┌────────

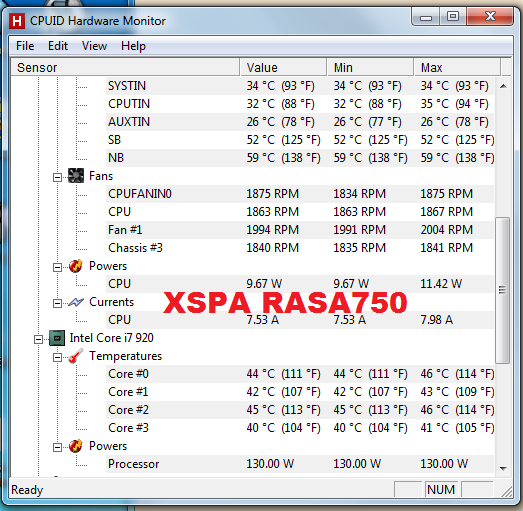This screenshot has height=511, width=523.
Task: Select the CPUFANIN0 fan row
Action: tap(300, 194)
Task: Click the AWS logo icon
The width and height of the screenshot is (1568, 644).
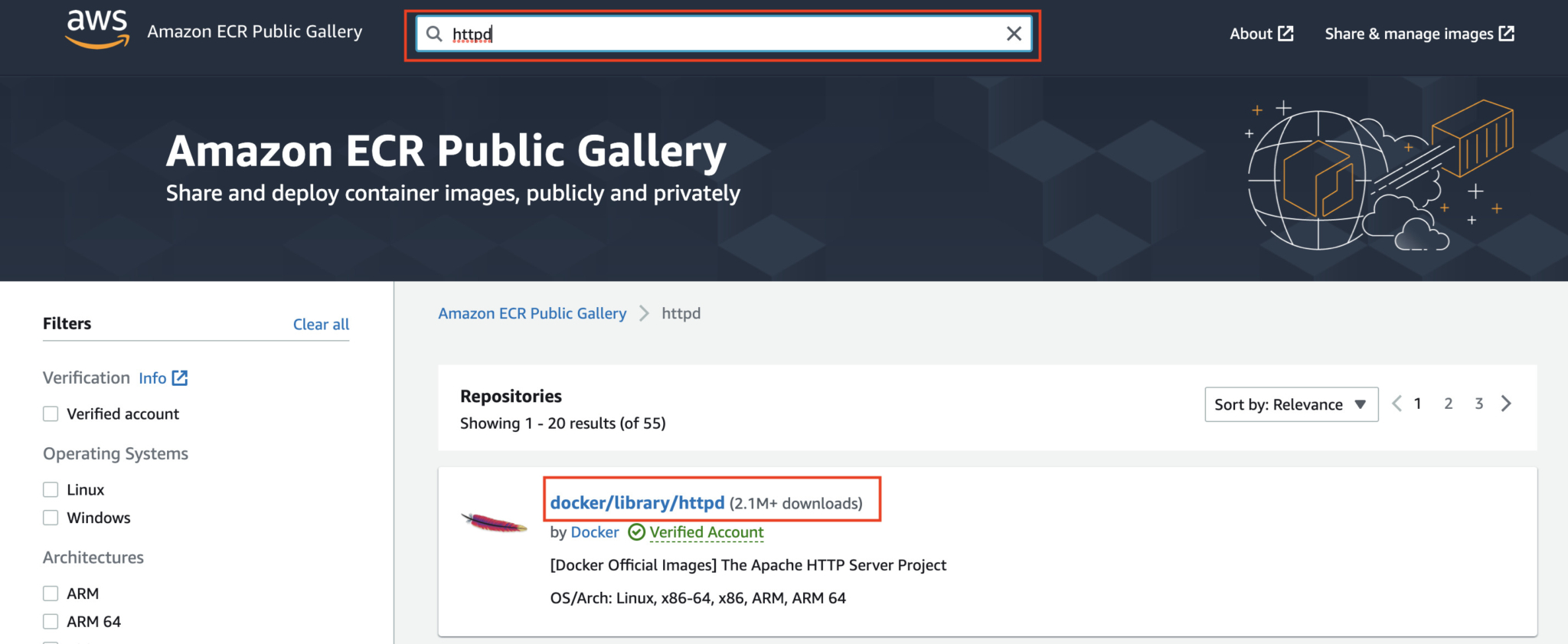Action: [96, 29]
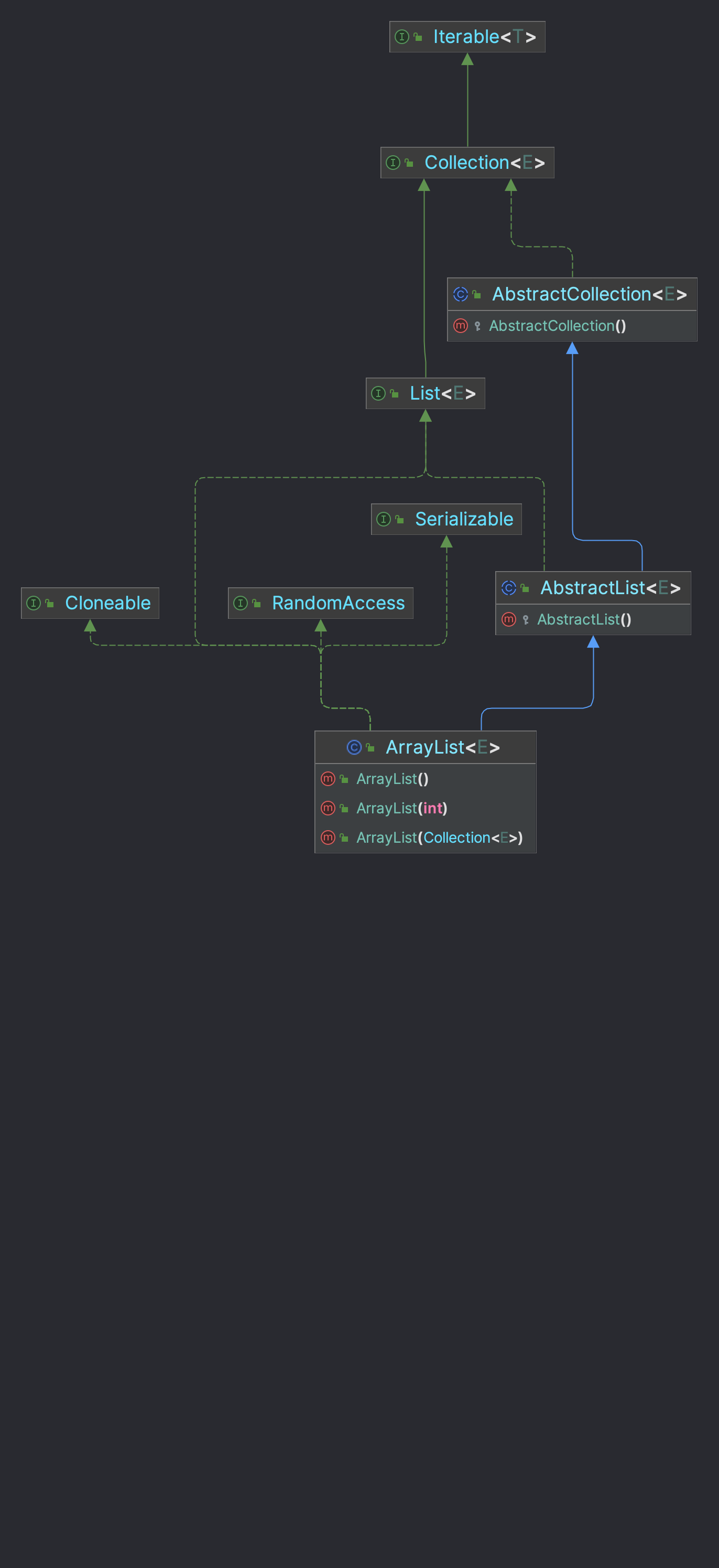Image resolution: width=719 pixels, height=1568 pixels.
Task: Select the Collection<E> node label
Action: 485,163
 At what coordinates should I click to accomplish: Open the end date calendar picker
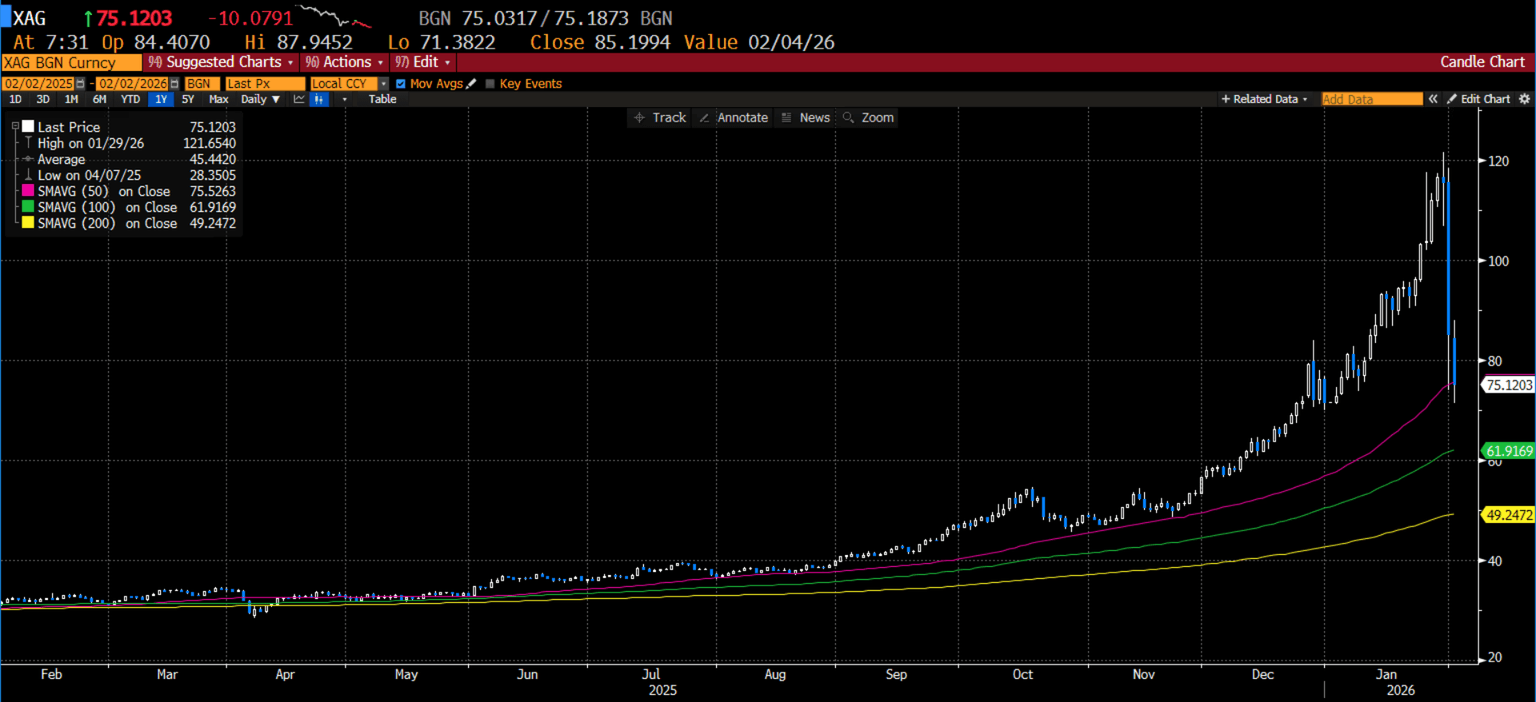coord(175,84)
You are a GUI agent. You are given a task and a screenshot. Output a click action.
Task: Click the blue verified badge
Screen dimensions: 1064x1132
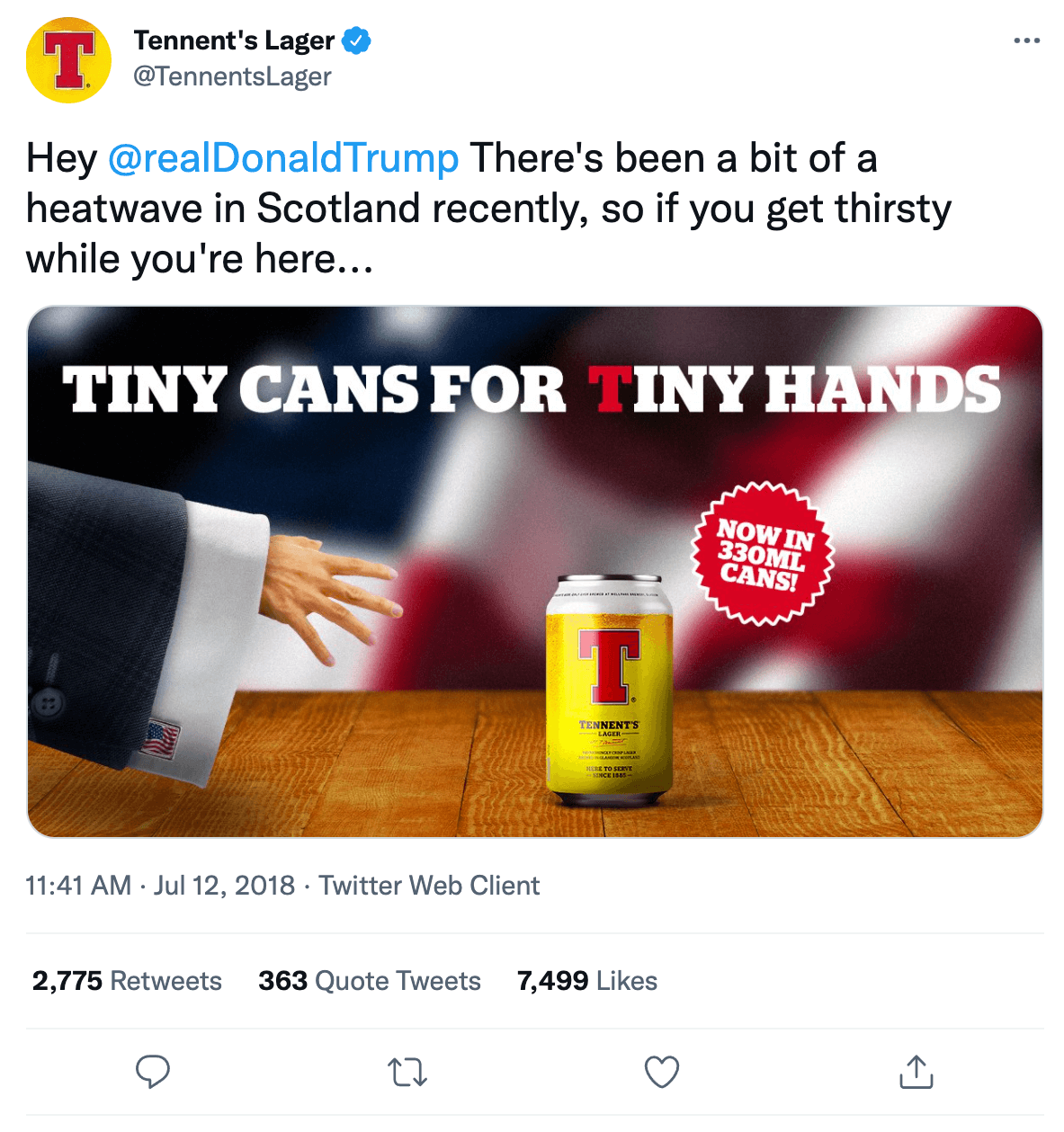(x=357, y=41)
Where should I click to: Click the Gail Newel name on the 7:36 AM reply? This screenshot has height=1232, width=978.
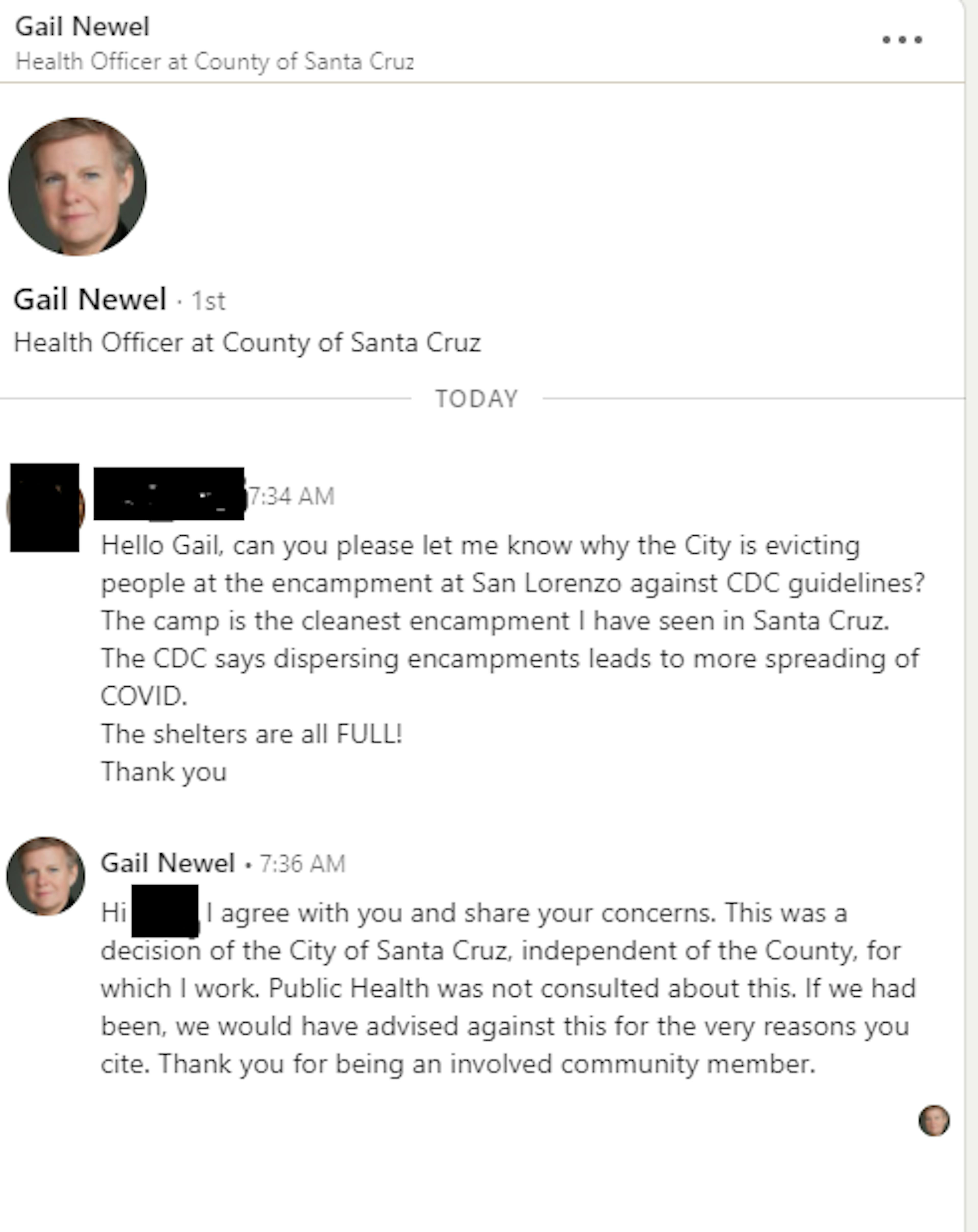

└────────

Your goal — Output the line containing "At what coordinates" and each line after it, through the end of the material, exactly as given. No pictures belong in the output.

Task result —
 At what coordinates should I click to accomplish: Open the end date calendar picker
coord(175,84)
You are a GUI agent. You are given a task and a screenshot. Output a click action.
Task: Click the blue verified badge
Screen dimensions: 1064x1132
(x=357, y=41)
Where should I click to: Click the Gail Newel name on the 7:36 AM reply? This screenshot has height=1232, width=978.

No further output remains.